Профессия налагает отпечаток даже на богатую личность. Физику-теоретику бывает трудно и в «нефизических» сферах жизни обойтись без теорий и классификаций. Известна склонность к этому у Ландау. «Теоретизирование в быту» не было чуждо и Бронштейну. Каждодневно занимаясь тщательным анализом физических ситуаций и стремясь доходить в них до сути, он умел и на жизнь — на поступки и чувства людей — смотреть в ярком свете рационализма, не знающего преград. Порожденные таким взглядом суждения Матвея Петровича бывали иногда весьма резкими, для непривычного человека чуть ли не циничными. Однако на самом деле здесь скорее следовало бы сказать о кинизме. Слова эти эквивалентны только этимологически. Древняя философия, восходящая к Антисфену и Диогену, отличается от ее бытовой версии тем, что неподчинение киников общепринятым нормам основывалось на глубоких размышлениях о смысле « общепринятости ».
Но Матвей Петрович не только умел видеть окружающую реальность в жестком свете логики, он знал еще, что слишком жесткое излучение способно разрушать и убивать. И поэтому рационализм его не был беспредельным. На его палитре человеческих чувств и форм их выражения были очень разные краски, и он свободно ими пользовался. Например, в письме приятелю, жена которого должна была вскоре стать матерью, он вместе с приветом передал ей пожелание «благополучно окотиться», однако позаботился и о том, чтобы молодую мать по возвращению из роддома ждала корзина цветов. Он мог ехидно поддразнивать своих друзей и мог с неожиданной серьезностью сказать: «Это настоящий друг, который не предаст никогда».
Людям, живущим напряженной интеллектуальной жизнью, постоянно имеющим дело с теоретическими абстракциями, бывает свойственна некоторая если не оторванность, то отделенность от реальной жизни. Матвей Петрович чувствовал себя как дома в теоретических эмпиреях, жил там, а не просто витал. Но и эмпирическая действительность была для него неустранимой компонентой жизни. Безрассудной его смелость не была. Смелость мысли, слова и поступка у него помнила о мире, в котором она действовала.
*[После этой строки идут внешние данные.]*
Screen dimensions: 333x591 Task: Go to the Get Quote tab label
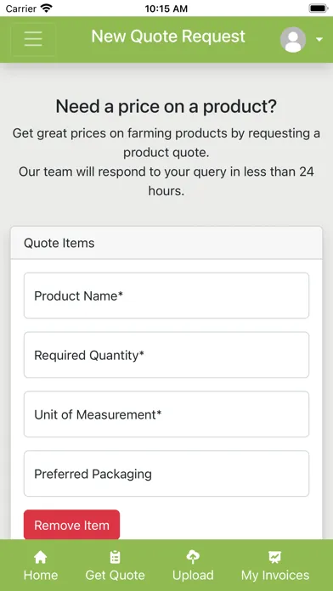coord(115,575)
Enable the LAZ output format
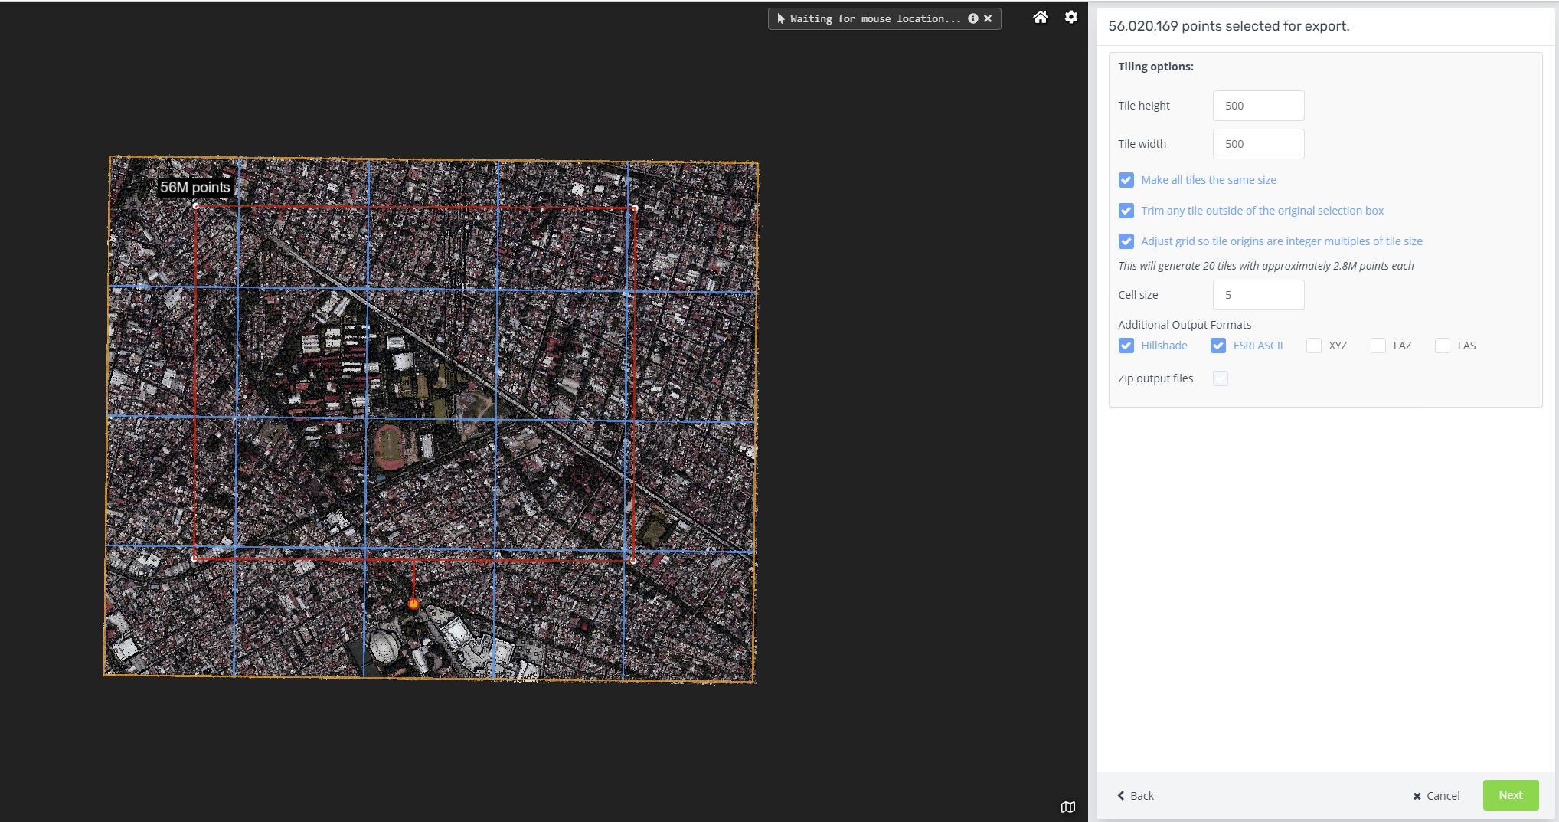This screenshot has width=1559, height=822. 1378,346
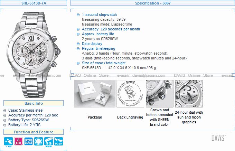The image size is (235, 151).
Task: Click the circular bezel feature icon
Action: pos(38,142)
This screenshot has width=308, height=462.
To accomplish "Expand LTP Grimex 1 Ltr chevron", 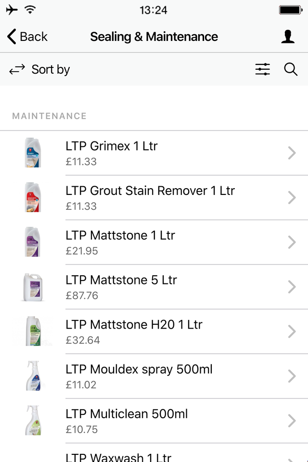I will pyautogui.click(x=292, y=153).
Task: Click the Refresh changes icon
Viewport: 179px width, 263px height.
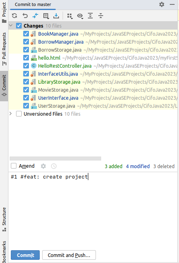Action: (14, 16)
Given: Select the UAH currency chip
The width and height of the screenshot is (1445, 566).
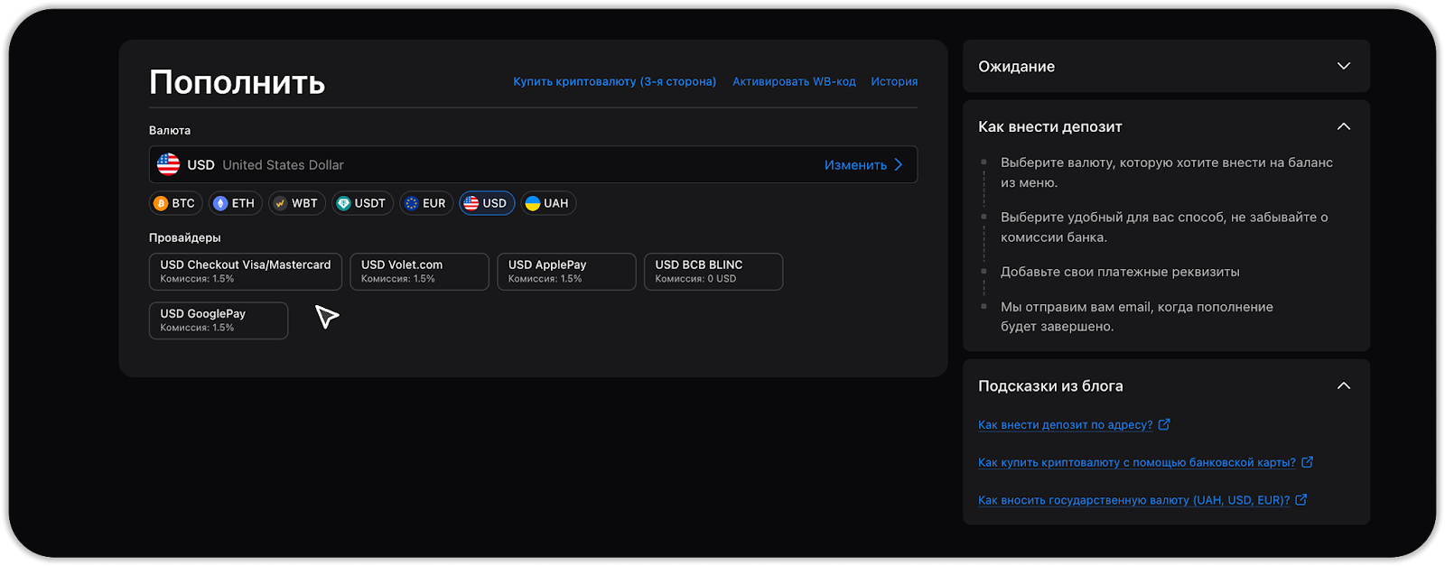Looking at the screenshot, I should click(547, 203).
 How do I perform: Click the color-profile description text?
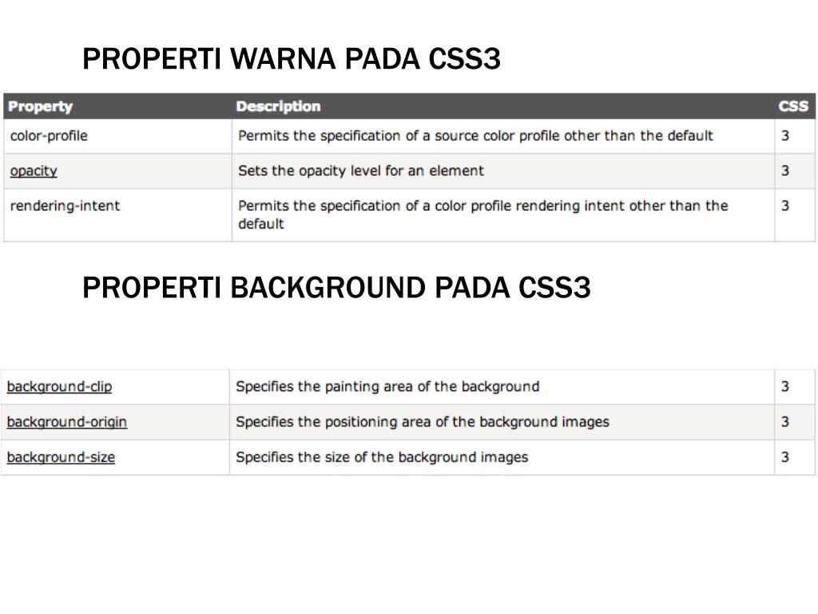[x=475, y=136]
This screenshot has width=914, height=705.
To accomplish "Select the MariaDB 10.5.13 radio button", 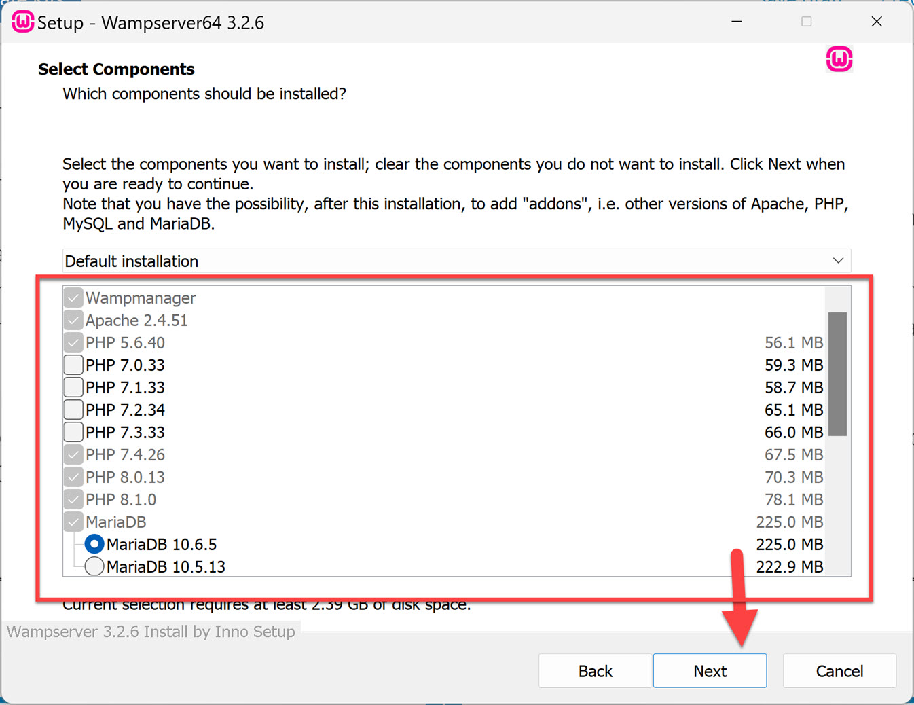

Знавшие Матвея Петровича наряду с его интеллектуальными качествами или даже прежде них единодушно отмечают его моральную чистоту. Пожалуй, только для этого качества в личности М. П. не найти сопряженного, парного. Надо только уточнить формы проявления его морали. Она была высокой, но не деспотичной. Бронштейн был, в сущности, очень терпим к людям (по мнению Ландау — даже слишком, и по этому поводу употреблялось прозвище «Аббатик»). Эта терпимость основывалась на глубоком понимании разнообразия людской породы. М. П., например, не судил человека строго, если видел, что тот имморален — не нарушает, а просто не замечает неписаных законов, находится вне их (как, например, ребенок). Но он был непреклонным, видя морально вменяемого человека, разнообразными (разумеется, уважительными) причинами оправдывающего низкие поступки.